Kabupaten Malang, blok-a.com – Terjadi aksi penjambretan terhadap seorang perempuan hingga sebabkan tiga korban berkucuran darah di Karangploso, Kabupaten Malang.
Informasi tersebut diunggah oleh akun Instagram @malangraya_info. Salah seorang yang tengah berada di lokasi kejadian merekam video singkat pasca peristiwa tesebut.
Terlihat bekas darah tercecer di jalanan sekitar lokasi.
“Ati ati seng duwe emas-emasan ojo di gawe, rampoke ngamuk ae iki getihe koyok ngene (hati-hati yang punya emas jangan dipakai, rampoknya ngamuk darahnya begini),” ucap perekam dalam video yang diunggah pada Sabtu (25/02/2023).
Dari keterangan yang ada, peristiwa berdarah yang menimpa Siti itu terjadi di Desa Ngenep, Kecamatan Karangploso, Kabupaten Malang pada hari ini (25/02) sekitar pukul 06.15 WIB.
Dari keterangan saksi, modus yang digunakan pelaku yakni berpura-pura menanyakan suatu alamat pada korban. Saat korban lengah, pelaku dengan sigap menjalankan aksinya dengan merampas perhiasan milik korban.
Saat kejadian tersebut, korban sempat berteriak untuk meminta pertolongan. Anak dan menantu korban kemudian datang untuk membantu korban.
Namun, pelaku mengayunkan celurit kepada ketiganya.

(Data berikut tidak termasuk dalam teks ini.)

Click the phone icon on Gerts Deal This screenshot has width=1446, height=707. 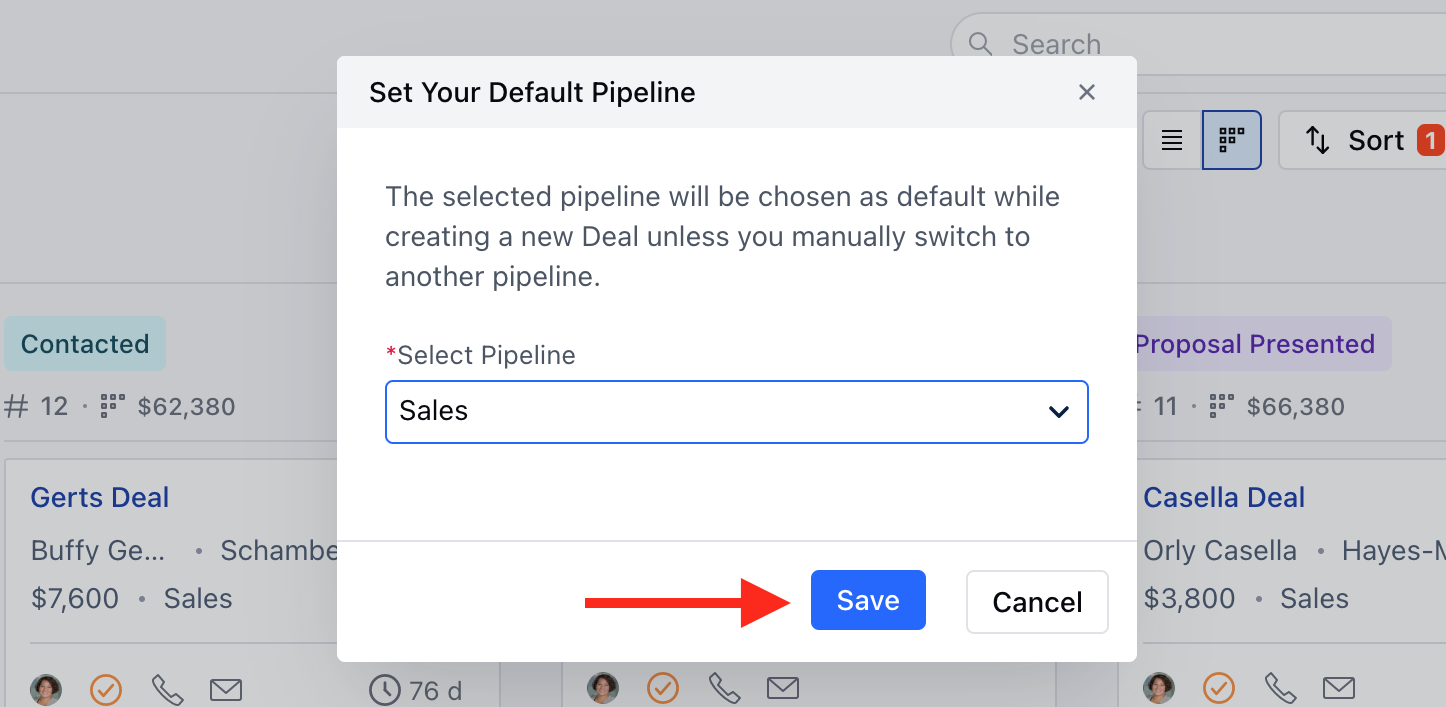coord(166,689)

Akibatnya, ketiga orang tersebut mengalami luka-luka hingga berdarah.
Atas peristiwa itu, korban langsung dilarikam ke Rumah Sakit Prasetya Husada yang berlokasi di Desa Ngijo, Kecamatan Karangploso, Kabupaten Malang.
Sementara itu, Kapolsek Karangploso, AKP Bambang Subinanjar saat dikonfirmasi Blok-a.com membenarkan peristiwa tersebut.
Pihaknya menyebut saat ini pihak Satreskrim Polres Malang tengah melakukan olah Tempat Kejadian Perkara (TKP).
“Iya betul, kami masih oleh TKP dipimpin oleh Kasatreskrim Polres Malang,” terang AKP Bambang, Sabtu (25/02/2023).
Saat disinggung terkait jumlah pelaku, AKP Bambang belum dapat memberikan informasih lebih detail. Sebab, kasus tersebut masih dalam penyelidikan.
“Yang terlihat dua orang,” jawabnya singkat.
Terkait kondisi korban, AKP Bambang mengatakan korban sudah mulai membaik. Mereka mengalami luka di bagian kepala serta tangan, namun telah mendapatkan perawatan medis.